Pleasure from pain may seem strange to some, and sound somewhat stupid, but there’s something about it. Pain reminds us that there’s life beating inside. Time will surely bring us all a certain amount of pain, so why court it? To this question, there is no universal answer. We each need to figure it out for ourselves but, for me, avoiding pain means giving up cycling, and that’s not happening — at least not yet.
The land of my ancestors wouldn’t be the breaking point but the turning point. Ten more days of cycling lay ahead.
But I wasn’t done with Bormio yet. When I returned to Hotel Funivia, Daniele was waiting for me. He didn’t want me to miss Stelvio Pass completely so he offered to drive us to the top. My first thought was to decline, but he seemed eager to go and I’m glad we did. What a remarkable drive it was! The road winds and hairpins for 13 miles, climbing over 4,900 feet with a maximum gradient of 14 percent. The views are amazing, and at the top you can see for miles into Switzerland, Austria, and Italy. At the summit is a strip of tourist shops where you can buy Stelvio memorabilia, a ski area, and a café with a bar where we drank espresso. A walk farther up a ridge takes you to the Rifugio Garibaldi, a mountain hut which accommodates travelers regardless of their mode of transport.

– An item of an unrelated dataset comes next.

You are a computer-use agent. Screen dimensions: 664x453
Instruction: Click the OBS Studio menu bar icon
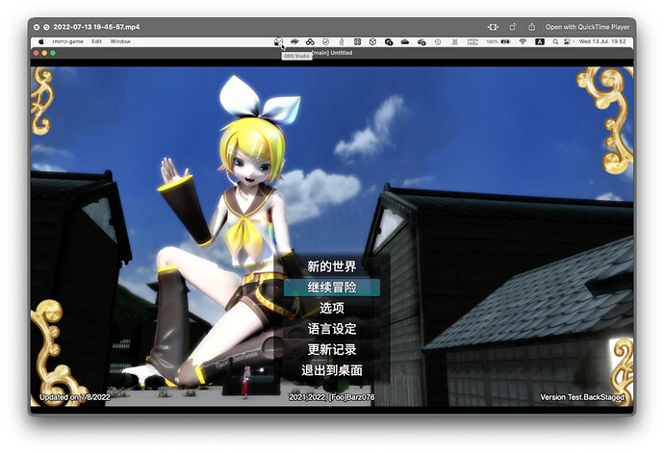(278, 42)
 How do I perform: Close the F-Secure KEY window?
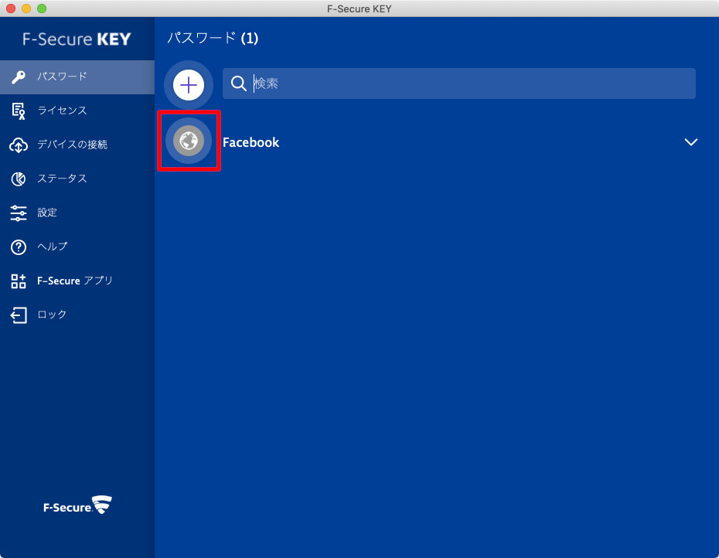11,9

During the drive, our conversation twisted and turned almost as much as the road did. We spoke about the history of the road and its construction, how much water to drink on the climb, helmet use (Daniele is convinced Italian men don’t like to wear helmets because it musses their hair), the kinds of people who cycle up Stelvio and the reasons why, the area’s water supply, food, wine, and many other topics. It was a fun afternoon.
Back at the hotel, Daniele made plans for dinner at Vecchia Combo, one of his favorite restaurants. Of all the meals I ate in Italy over the course of three weeks, this one of local pasta, dried meats, and delicious cheeses was in the top three. It was rich and delightful, and a bottle of local red wine was the perfect complement. The owners treated Daniele like a prince and proudly described everything we ate as they placed it before us. Before leaving, I was invited into the kitchen to speak with the chef, which I considered quite an honor.
Daniele would be off early in the morning so we said our goodbyes that night. As I turned to walk up to my room, he said with gusto, “Next time, you will conquer Stelvio!” Perhaps I will. Stranger things have happened.
The next day, I was driven to Tirano by Daniele’s father-in-law to catch a train to Milan and then another to Torino where I’d be whisked away to Hotel Scoiattolo in Pralormo, the second bike hotel of the five I would visit.